Phase competition and negative piezoelectricity in interlayer-sliding ferroelectric ZrI2

The so-called interlayer-sliding ferroelectricity was recently proposed as an unconventional route to pursuit electric polarity in van der Waals multi-layers, which was already experimentally confirmed in WTe$_2$ bilayer even though it is metallic. Very recently, another van der Waals system, i.e., the ZrI$_2$ bilayer, was predicted to exhibit the interlayer-sliding ferroelectricity with both in-plane and out-of-plane polarizations [Phys. Rev. B \textbf{103}, 165420 (2021)]. Here the ZrI$_2$ bulk is studied, which owns two competitive phases ($\alpha$ \textit{vs} $\beta$), both of which are derived from the common parent $s$-phase. The $\beta$-ZrI$_2$ owns a considerable out-of-plane polarization ($0.39$ $\mu$C/cm$^2$), while its in-plane component is fully compensated. Their proximate energies provide the opportunity to tune the ground state phase by moderate hydrostatic pressure and uniaxial strain.
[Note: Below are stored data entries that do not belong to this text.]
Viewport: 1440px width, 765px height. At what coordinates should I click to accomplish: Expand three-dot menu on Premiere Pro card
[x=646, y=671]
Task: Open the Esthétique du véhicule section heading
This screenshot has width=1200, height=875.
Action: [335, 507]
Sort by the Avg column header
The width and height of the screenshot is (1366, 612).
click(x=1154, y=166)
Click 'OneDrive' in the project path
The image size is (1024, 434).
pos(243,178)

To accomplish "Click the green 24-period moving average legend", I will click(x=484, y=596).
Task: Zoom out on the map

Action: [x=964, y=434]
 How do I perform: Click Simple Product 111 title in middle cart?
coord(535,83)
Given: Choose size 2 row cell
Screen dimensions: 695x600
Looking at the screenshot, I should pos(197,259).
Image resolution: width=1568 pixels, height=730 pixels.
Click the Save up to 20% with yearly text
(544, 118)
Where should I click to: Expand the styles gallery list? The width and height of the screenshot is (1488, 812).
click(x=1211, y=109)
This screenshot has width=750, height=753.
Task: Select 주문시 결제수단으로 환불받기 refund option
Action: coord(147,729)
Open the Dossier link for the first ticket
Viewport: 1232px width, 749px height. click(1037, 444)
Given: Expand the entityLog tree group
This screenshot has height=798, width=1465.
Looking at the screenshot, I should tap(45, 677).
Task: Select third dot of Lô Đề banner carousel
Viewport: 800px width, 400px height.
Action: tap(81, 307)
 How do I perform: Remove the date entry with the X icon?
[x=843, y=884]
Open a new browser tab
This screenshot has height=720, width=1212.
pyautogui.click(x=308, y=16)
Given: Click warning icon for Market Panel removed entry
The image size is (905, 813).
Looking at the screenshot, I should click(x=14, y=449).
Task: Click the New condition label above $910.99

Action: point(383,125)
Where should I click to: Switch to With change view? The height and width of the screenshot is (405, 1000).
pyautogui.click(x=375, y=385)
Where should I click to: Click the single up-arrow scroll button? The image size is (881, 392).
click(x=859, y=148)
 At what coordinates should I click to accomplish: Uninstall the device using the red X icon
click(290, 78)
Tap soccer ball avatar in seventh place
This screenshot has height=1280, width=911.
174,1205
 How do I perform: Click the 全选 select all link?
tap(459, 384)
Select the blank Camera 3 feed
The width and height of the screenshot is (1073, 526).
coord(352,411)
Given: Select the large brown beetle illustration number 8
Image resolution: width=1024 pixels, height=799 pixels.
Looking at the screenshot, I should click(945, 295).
Furthermore, the negative longitudinal piezoelectricity in $\beta$-ZrI$_2$ is dominantly contributed by the enhanced dipole of ZrI$_2$ layers as a unique characteristic of interlayer-sliding ferroelectricity, which is different from many other layered ferroelectrics with negative longitudinal piezoelectricity like CuInP$_2$S$_6$.